DATA RECORDS.
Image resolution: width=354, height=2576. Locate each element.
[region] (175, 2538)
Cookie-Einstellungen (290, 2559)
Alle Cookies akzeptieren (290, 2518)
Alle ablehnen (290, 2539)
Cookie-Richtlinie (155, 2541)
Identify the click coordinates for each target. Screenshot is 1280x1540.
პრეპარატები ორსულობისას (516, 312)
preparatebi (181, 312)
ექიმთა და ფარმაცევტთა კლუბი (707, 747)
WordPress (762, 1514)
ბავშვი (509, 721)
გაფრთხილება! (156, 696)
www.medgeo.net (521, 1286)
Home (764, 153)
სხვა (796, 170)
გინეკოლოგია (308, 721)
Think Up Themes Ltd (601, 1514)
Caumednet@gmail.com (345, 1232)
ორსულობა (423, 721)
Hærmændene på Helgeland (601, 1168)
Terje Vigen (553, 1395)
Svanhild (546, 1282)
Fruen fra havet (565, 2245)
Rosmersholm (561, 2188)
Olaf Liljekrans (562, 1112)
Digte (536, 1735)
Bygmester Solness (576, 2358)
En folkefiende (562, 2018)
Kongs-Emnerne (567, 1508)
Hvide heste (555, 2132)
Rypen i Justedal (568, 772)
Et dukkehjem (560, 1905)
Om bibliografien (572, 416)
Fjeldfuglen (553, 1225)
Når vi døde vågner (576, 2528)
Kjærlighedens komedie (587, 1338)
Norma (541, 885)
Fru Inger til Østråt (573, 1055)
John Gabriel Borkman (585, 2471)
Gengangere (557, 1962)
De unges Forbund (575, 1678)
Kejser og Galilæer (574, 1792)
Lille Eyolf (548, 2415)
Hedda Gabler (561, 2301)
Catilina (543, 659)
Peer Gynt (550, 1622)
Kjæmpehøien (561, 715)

EXERCISE. The output should be exactly the lines from the one containing "Hærmændene på Helgeland (601, 1168)" to the final line of the listing above, inclusive.

EXERCISE ANSWER.
Hærmændene på Helgeland (601, 1168)
Terje Vigen (553, 1395)
Svanhild (546, 1282)
Fruen fra havet (565, 2245)
Rosmersholm (561, 2188)
Olaf Liljekrans (562, 1112)
Digte (536, 1735)
Bygmester Solness (576, 2358)
En folkefiende (562, 2018)
Kongs-Emnerne (567, 1508)
Hvide heste (555, 2132)
Rypen i Justedal (568, 772)
Et dukkehjem (560, 1905)
Om bibliografien (572, 416)
Fjeldfuglen (553, 1225)
Når vi døde vågner (576, 2528)
Kjærlighedens komedie (587, 1338)
Norma (541, 885)
Fru Inger til Østråt (573, 1055)
John Gabriel Borkman (585, 2471)
Gengangere (557, 1962)
De unges Forbund (575, 1678)
Kejser og Galilæer (574, 1792)
Lille Eyolf (548, 2415)
Hedda Gabler (561, 2301)
Catilina (543, 659)
Peer Gynt (550, 1622)
Kjæmpehøien (561, 715)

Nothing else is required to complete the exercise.